I agree that doctors and other caring professionals should strive to improve the care given to patients but I cannot agree that the question of whether or not a patient's life is prolonged indefinitely on artificial life support falls within the bounds of euthanasia, nor is giving ''a little extra dose of morphine'' to a dying patient suffering unremitting pain.
If doses of morphine are gradually adjusted in conjunction with other treatments, as has been so well developed by the hospice movement, dying patients may ultimately be on very high doses that could not be tolerated by a healthy person on a one-off basis. Such patients can nevertheless enjoy clarity and a good quality of life. This must be our aim - to help patients to ''live''.
We may unfortunately sometimes fail at this, but unless it is our ''intention'' we do not really have a caring attitude.

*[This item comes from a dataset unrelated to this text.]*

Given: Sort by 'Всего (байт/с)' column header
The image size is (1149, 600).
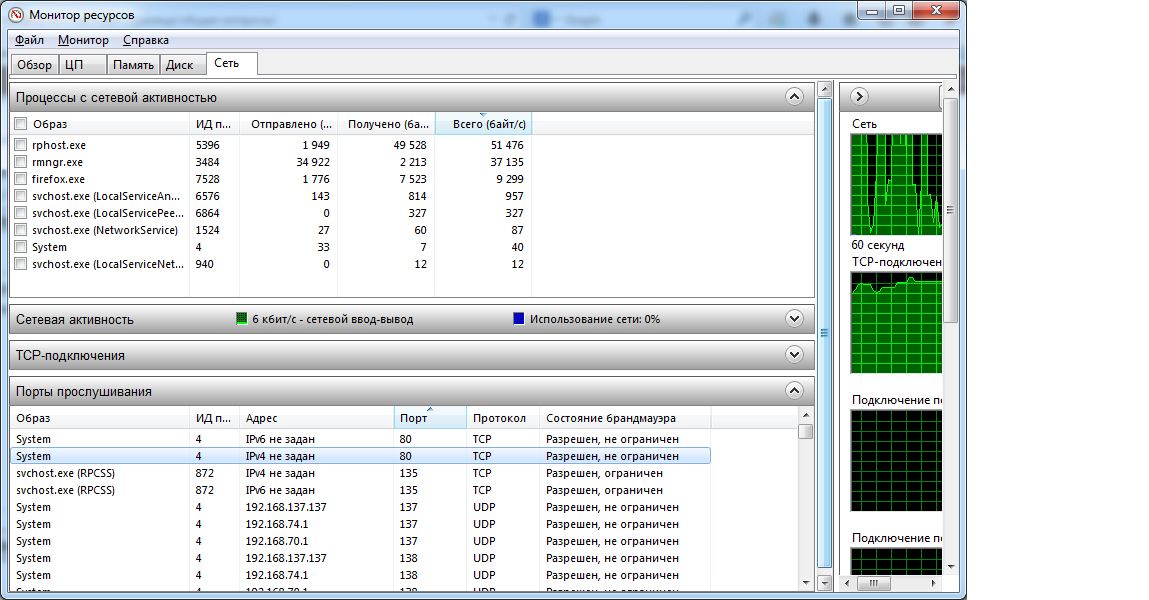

David Leung (South China Morning Post, July 13 and 28) is advocating something inherently different from this kind of care. The deliberate intention is to kill, supposing that this is best for the persons involved. This is indeed euthanasia.
History has shown that this is a ''Mistakes'' are not merely, as Mr Leung comments, ''problems of an evolving system''. Experience, past and present, shows us that the direction of the evolution is inevitably toward widening the criteria for euthanasia.